■ Quoted passage ■
- - - -
But I would want to come back.  Too many things I do remember: Polio.  Only three TV stations.  Greasing cars, brakes that pulled, near-toxic echausts that made your eyes water.  And de-frosting the fridge, etc. 

Last edited by Lee Willis

Another thing I would do if I could go back in time is take pictures of as many railroad specific structures as possible. Yes, there are loads of pictures and detailed drawings of locomotives and rolling stock but outside the Pennsy there seems to be very little documentation on railroad structures some of which have passed into history. I wanted to make a model of the roundhouse at Rensselaer and even the NYSC Historical Society doesn't have any photos of it. 

When I was a kid, my family lived in Huntingdon, PA, right on the PRR 4-track main line.  I spent a lot of time down there at the station during the steam/diesel transition years, but being only about eight years old, I only took a few pictures.  I'd love to go back to about 1952 with a Leica and a duffel bag full of film, and get all those shots I missed the first time.
- - - -
Pixel coordinate grounding data:
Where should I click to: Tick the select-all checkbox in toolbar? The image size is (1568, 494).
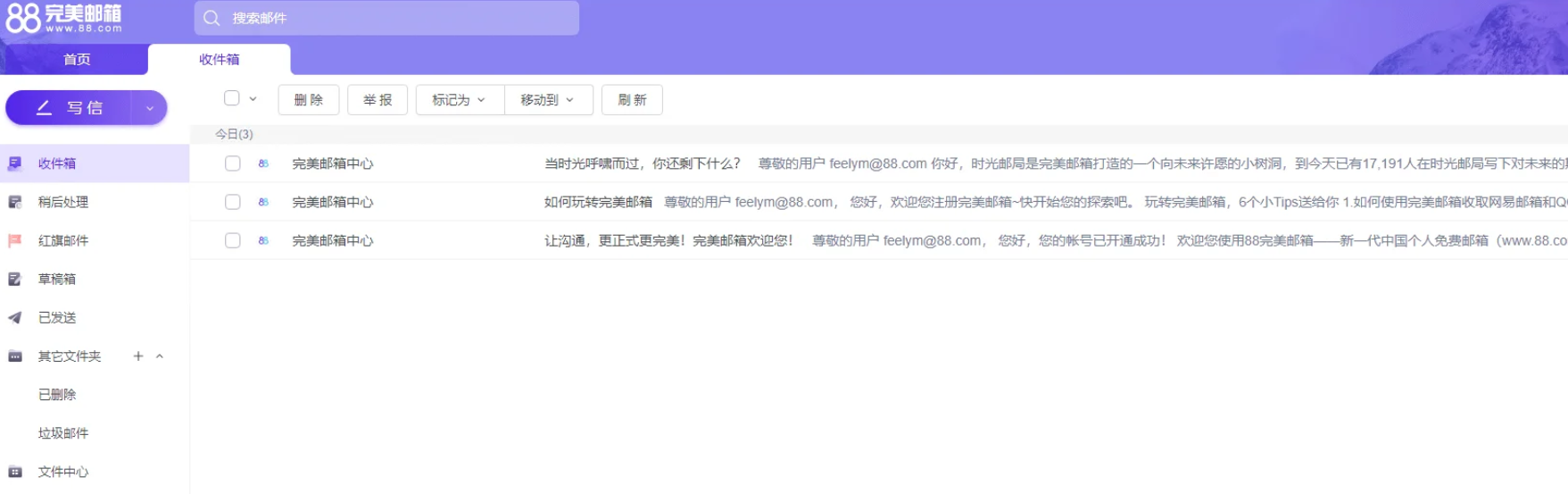pos(232,98)
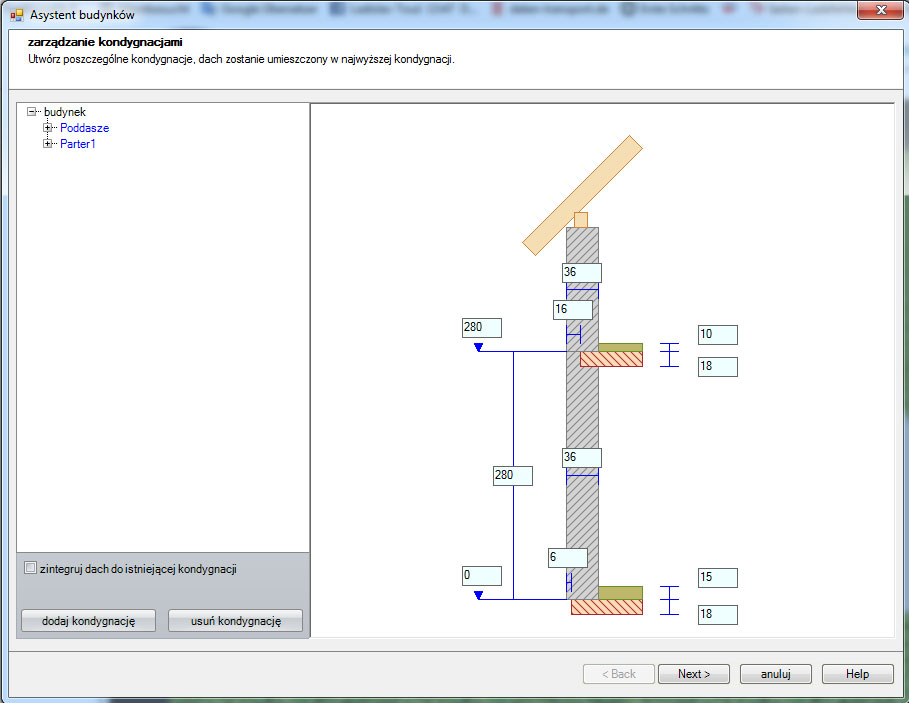Screen dimensions: 909x703
Task: Cancel the wizard with anuluj
Action: 775,674
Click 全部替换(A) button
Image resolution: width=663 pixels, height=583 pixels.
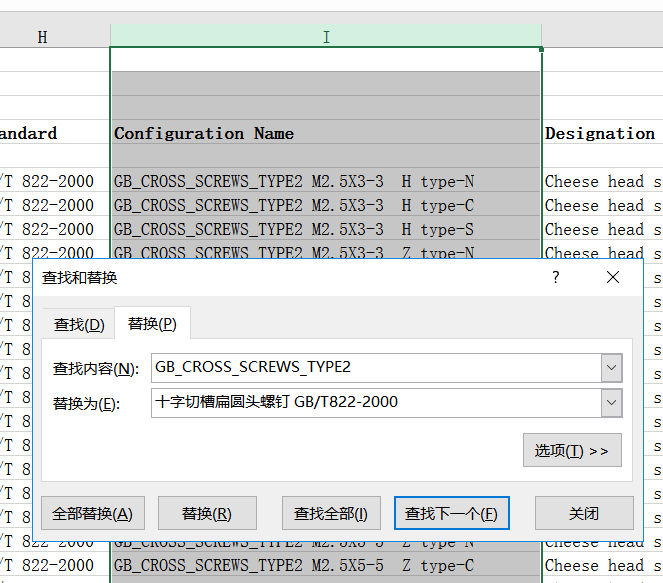[x=93, y=513]
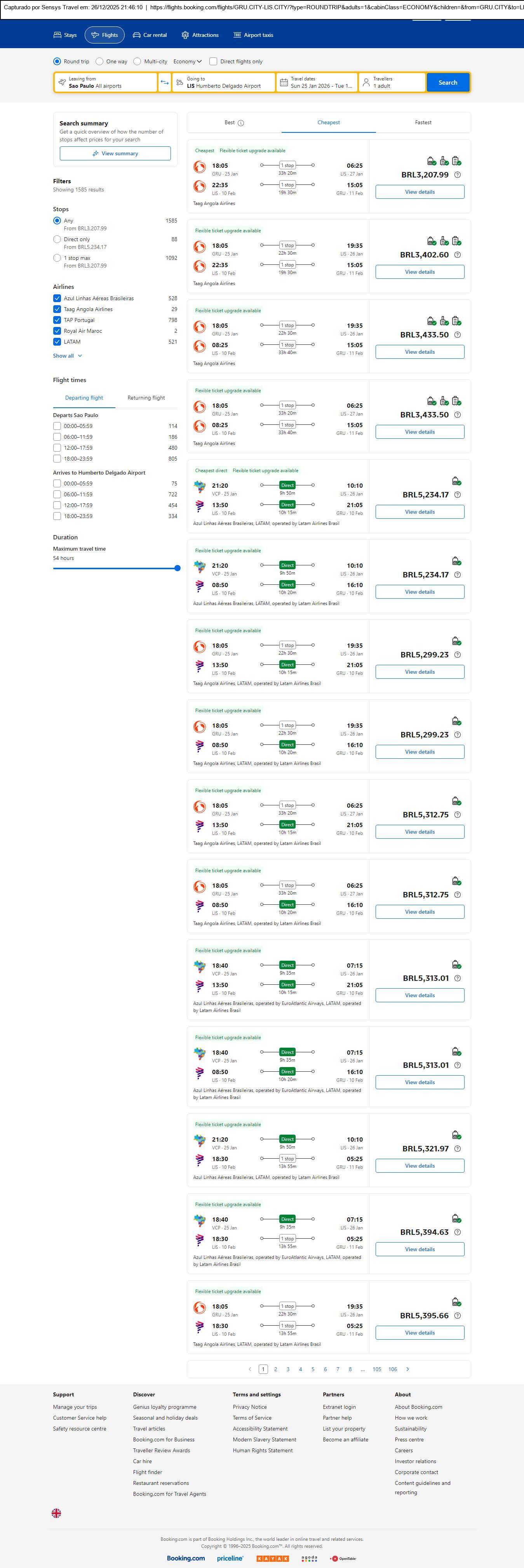
Task: Click the swap origin and destination arrows icon
Action: (x=164, y=83)
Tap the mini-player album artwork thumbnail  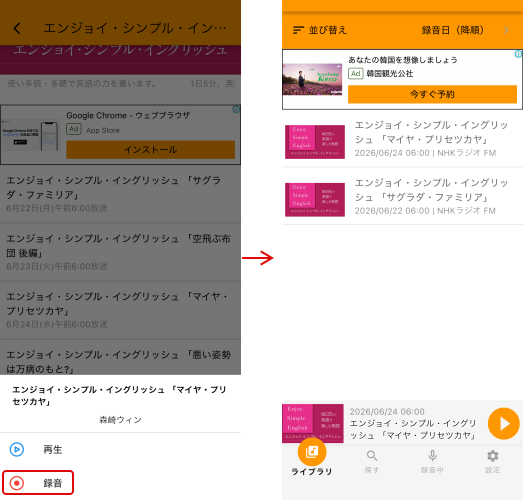(313, 424)
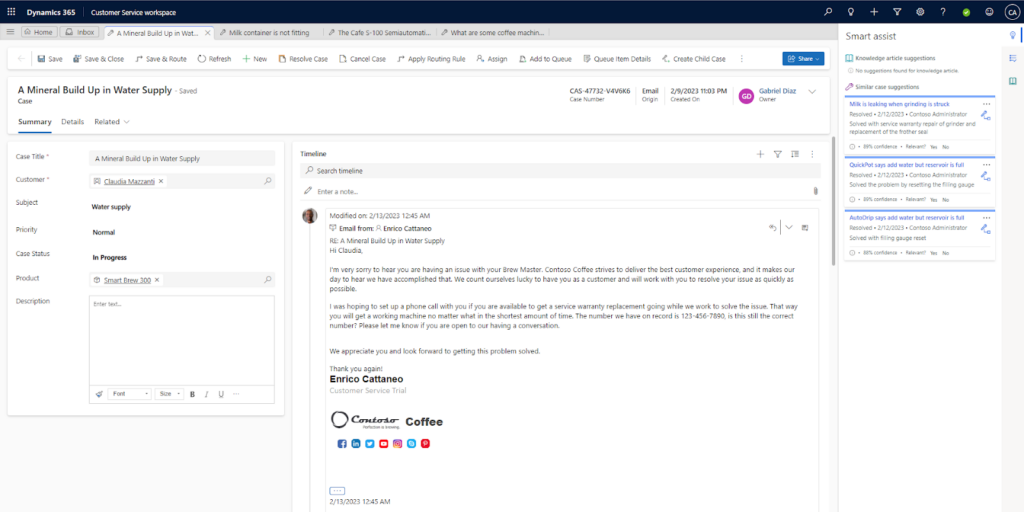Screen dimensions: 1024x512
Task: Toggle italic formatting in Description editor
Action: coord(206,394)
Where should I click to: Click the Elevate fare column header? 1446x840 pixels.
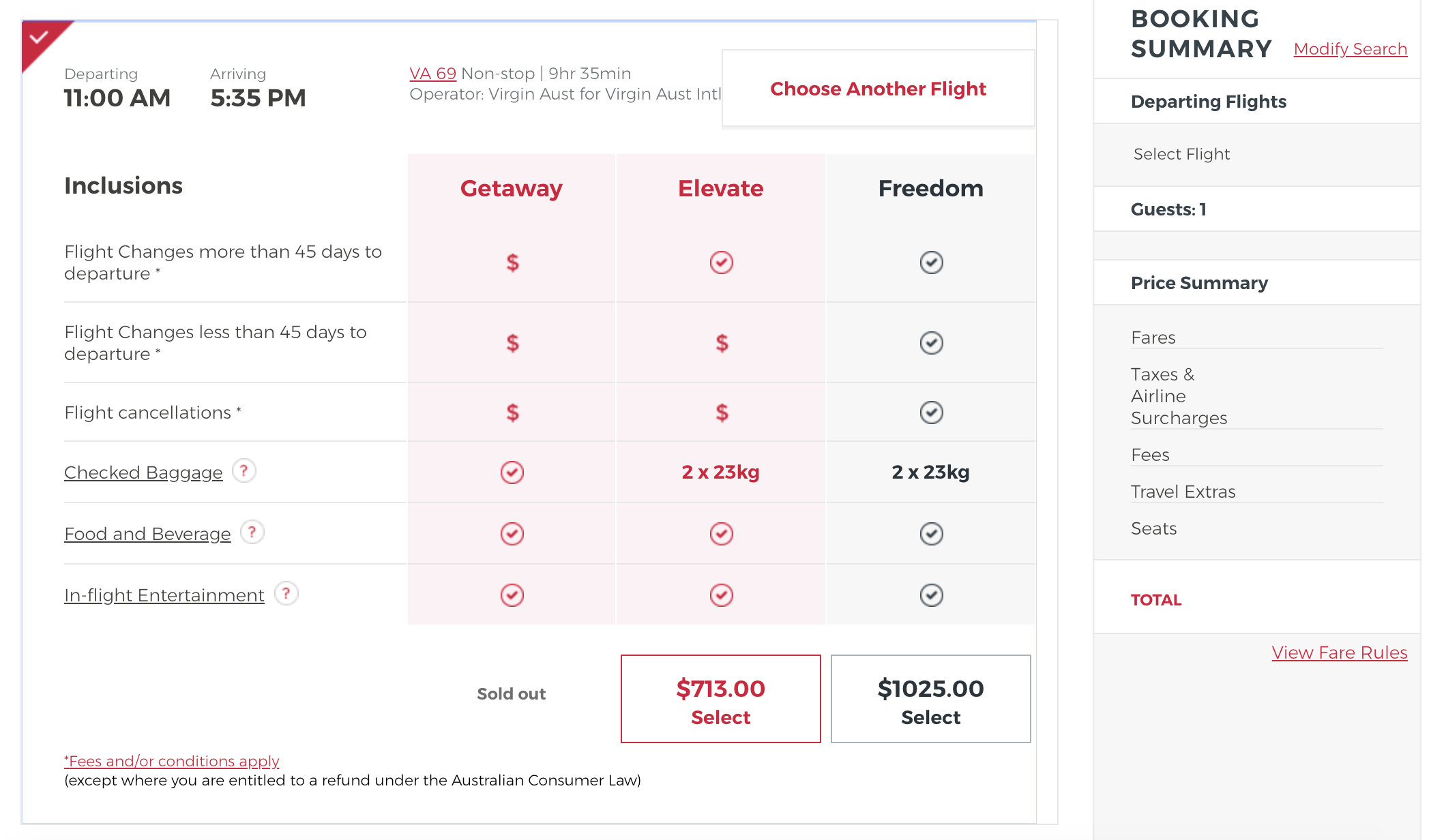coord(721,188)
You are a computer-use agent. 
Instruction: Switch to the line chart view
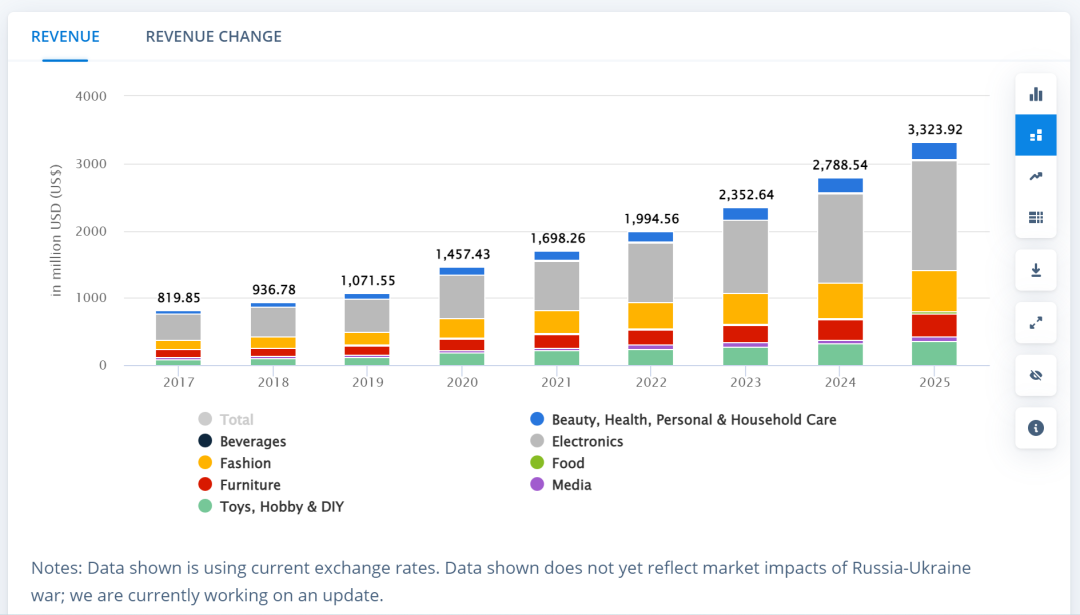(1035, 176)
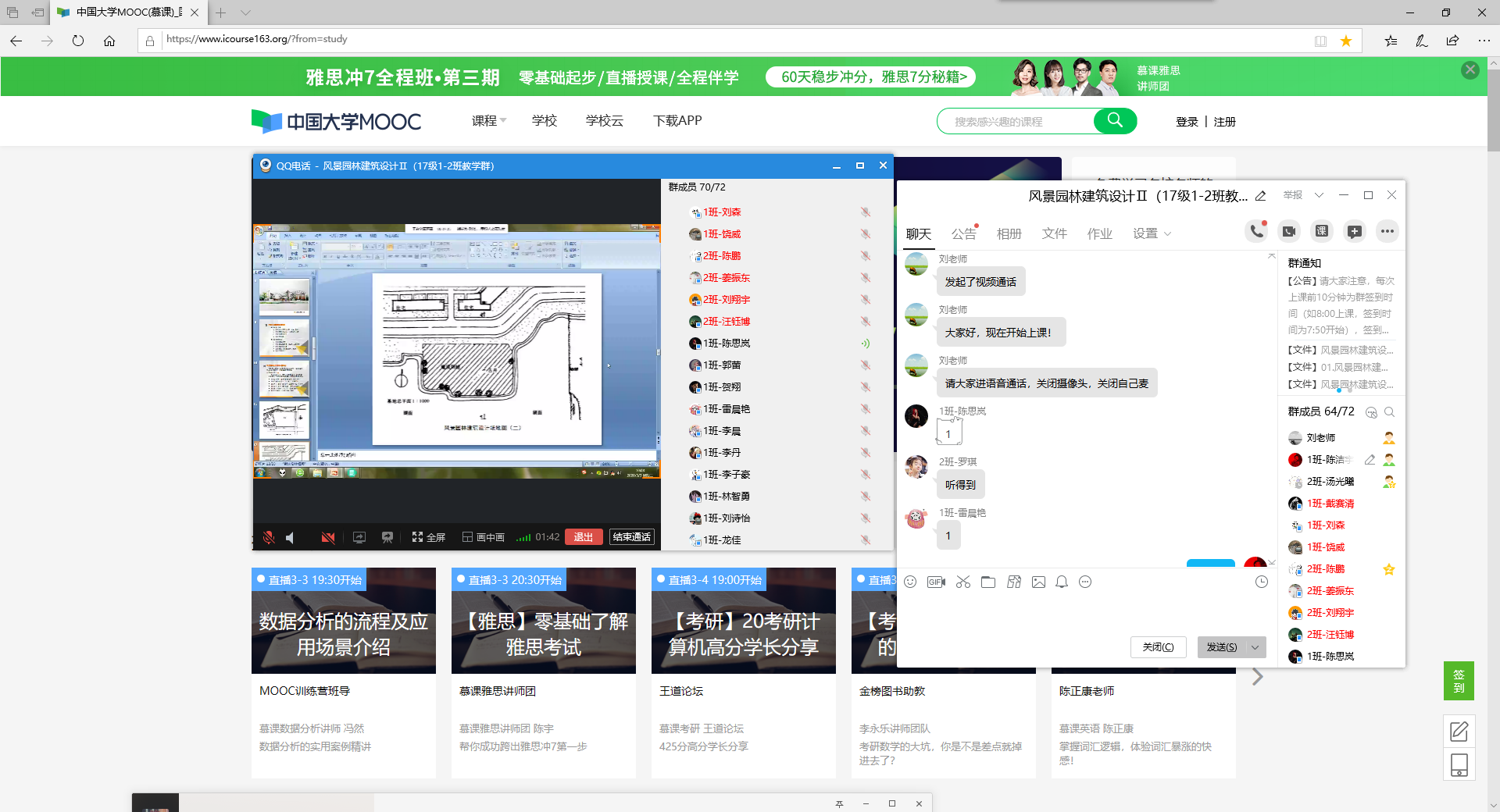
- - - -
■ Work instruction 1 ■
Answer these questions using the forum excerpt about going back in time.
(a) Which historical society has no photos of the roundhouse at Rensselaer?
(b) In what town did the writer who grew up on the PRR main line live as a kid?
(c) To about what year does that writer want to return, and with what camera?
■ Work instruction 2 ■
Extract a passage word for word from the forum excerpt about going back in time, starting with "Last edited by" and going on through "the first time.".
■ Work instruction 3 ■
Extend the forum excerpt about going back in time with new writing that picks up after its final sentence.

■ Reply 1 ■
(a) The NYSC Historical Society.
(b) Huntingdon, PA.
(c) About 1952, with a Leica.

■ Reply 2 ■
Last edited by Lee Willis

Another thing I would do if I could go back in time is take pictures of as many railroad specific structures as possible. Yes, there are loads of pictures and detailed drawings of locomotives and rolling stock but outside the Pennsy there seems to be very little documentation on railroad structures some of which have passed into history. I wanted to make a model of the roundhouse at Rensselaer and even the NYSC Historical Society doesn't have any photos of it. 

When I was a kid, my family lived in Huntingdon, PA, right on the PRR 4-track main line.  I spent a lot of time down there at the station during the steam/diesel transition years, but being only about eight years old, I only took a few pictures.  I'd love to go back to about 1952 with a Leica and a duffel bag full of film, and get all those shots I missed the first time.

■ Reply 3 ■
Further back, I'd like to travel back to about 1929 and spend a couple of photography months in Mount Carmel, PA, where my parents grew up and where I was born.  It was arguably the busiest coal mining town in Pennsylvania, and was served by three class 1 railroads, the Reading, the PRR and the Lehigh Valley (which had a busy switching yard just on the edge of town).  How I would love to see firsthand all that railroading action that I only know from my father's stories!

 

Oh, and to you guys complaining about how few TV channels you had in those awful old days: I remember when we had zero television stations.  And not only weren't we suffering, I can see now in retrospect that we were a lot better off without them!

 

Last edited by Balshis

  Given the possibility of time travel I can think of a number of vintage seasons* I wouldn't mind visiting. 

 

 1. 8 October 1829 - Rainhill, England to watch The Rocket get put through her paces.

 2. Trackside on the Boston & Maine in 1848 to watch the Antelope blow past at 60 mph.

 3. Any day in 1864 at Alexandria, Virginia so I could just walk around the USMRR shop complex.

 4. 1 A.M. on the morning of 3 May 1867 - at the east facing of Summit tunnel when the tunneling crews broke through.

 5. From dawn to dusk 27 April 1869 on the Central Pacific mainline to watch Crocker's men lay over 10 miles of track.

 6. Anywhere trackside on the IC on that weekend in 1886 when the gandydancers re-gauged the entire system.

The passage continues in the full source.